» Work required: Search the entries for the word "Focus" and report each line that has it.
Segment Open
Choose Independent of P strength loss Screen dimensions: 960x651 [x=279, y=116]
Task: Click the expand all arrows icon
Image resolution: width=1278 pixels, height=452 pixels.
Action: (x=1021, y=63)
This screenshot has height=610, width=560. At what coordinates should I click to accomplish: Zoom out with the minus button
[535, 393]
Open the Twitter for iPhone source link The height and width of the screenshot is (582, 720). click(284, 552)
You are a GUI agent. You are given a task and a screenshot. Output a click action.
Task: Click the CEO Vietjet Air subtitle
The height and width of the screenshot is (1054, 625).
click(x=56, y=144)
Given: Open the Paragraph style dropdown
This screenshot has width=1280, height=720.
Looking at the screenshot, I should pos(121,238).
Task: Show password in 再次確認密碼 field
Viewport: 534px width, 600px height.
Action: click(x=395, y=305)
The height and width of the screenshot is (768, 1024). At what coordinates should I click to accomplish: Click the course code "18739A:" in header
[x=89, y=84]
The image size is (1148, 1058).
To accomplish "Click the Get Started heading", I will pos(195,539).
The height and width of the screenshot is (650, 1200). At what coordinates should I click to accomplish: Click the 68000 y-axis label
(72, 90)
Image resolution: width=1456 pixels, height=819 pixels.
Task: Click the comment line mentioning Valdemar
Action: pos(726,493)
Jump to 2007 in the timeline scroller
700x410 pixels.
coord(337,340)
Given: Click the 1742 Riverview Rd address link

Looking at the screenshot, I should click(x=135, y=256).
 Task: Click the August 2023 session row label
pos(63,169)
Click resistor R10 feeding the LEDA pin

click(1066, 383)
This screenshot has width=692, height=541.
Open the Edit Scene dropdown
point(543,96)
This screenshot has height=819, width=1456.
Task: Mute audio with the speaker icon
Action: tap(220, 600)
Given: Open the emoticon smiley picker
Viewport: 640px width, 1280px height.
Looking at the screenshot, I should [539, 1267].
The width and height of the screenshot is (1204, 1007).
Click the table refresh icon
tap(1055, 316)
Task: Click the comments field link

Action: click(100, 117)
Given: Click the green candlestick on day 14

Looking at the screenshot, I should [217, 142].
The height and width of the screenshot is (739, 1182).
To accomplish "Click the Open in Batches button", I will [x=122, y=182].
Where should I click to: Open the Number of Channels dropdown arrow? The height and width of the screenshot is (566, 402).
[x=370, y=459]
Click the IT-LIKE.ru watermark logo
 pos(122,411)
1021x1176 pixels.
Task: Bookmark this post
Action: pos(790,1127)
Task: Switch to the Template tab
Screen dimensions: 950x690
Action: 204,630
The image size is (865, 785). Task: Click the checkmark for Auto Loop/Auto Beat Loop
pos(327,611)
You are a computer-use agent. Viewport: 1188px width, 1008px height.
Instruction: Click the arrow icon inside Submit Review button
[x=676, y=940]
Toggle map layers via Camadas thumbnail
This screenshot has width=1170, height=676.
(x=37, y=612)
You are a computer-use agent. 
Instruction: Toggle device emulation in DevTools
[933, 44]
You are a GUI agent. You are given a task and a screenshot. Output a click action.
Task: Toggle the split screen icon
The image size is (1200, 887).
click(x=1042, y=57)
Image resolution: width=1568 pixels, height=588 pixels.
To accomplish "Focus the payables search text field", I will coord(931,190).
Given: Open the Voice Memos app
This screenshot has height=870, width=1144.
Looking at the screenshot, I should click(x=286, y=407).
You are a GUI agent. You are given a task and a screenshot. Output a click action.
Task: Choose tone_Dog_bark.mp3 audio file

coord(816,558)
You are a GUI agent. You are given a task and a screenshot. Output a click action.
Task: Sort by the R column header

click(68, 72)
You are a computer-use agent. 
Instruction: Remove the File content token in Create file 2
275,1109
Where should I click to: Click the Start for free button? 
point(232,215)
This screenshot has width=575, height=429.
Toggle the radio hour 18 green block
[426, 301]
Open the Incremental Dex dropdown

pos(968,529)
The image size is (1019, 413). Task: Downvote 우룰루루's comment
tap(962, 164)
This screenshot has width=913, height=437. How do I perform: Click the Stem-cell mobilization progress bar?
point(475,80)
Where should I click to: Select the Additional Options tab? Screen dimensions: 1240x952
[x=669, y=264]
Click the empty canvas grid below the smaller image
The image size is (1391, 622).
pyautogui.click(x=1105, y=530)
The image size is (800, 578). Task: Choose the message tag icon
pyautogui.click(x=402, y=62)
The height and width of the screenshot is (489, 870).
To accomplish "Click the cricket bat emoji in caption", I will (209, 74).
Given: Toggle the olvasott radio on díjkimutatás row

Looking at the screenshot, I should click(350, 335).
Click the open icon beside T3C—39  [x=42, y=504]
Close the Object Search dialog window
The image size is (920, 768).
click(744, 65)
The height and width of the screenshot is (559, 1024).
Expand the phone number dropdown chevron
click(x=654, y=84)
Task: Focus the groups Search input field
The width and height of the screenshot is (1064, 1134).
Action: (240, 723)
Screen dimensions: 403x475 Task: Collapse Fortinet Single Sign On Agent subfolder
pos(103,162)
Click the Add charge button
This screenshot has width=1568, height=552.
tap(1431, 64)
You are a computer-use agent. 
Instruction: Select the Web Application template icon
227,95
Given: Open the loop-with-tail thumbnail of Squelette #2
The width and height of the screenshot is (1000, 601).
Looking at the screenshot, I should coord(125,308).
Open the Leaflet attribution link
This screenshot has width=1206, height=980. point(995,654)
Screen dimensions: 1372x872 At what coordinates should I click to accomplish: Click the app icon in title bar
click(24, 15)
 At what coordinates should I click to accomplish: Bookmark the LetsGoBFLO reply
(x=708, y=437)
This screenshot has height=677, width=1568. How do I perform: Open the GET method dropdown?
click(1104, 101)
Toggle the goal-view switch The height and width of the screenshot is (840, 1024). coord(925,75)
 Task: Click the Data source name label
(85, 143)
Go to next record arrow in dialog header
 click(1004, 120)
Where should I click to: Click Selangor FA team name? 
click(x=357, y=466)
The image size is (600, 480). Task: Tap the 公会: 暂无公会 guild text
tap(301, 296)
Segment Closed
» Solution below:
To accomplish "Focus the payables search text field", I will coord(931,190).
Task: Focus the groups Search input field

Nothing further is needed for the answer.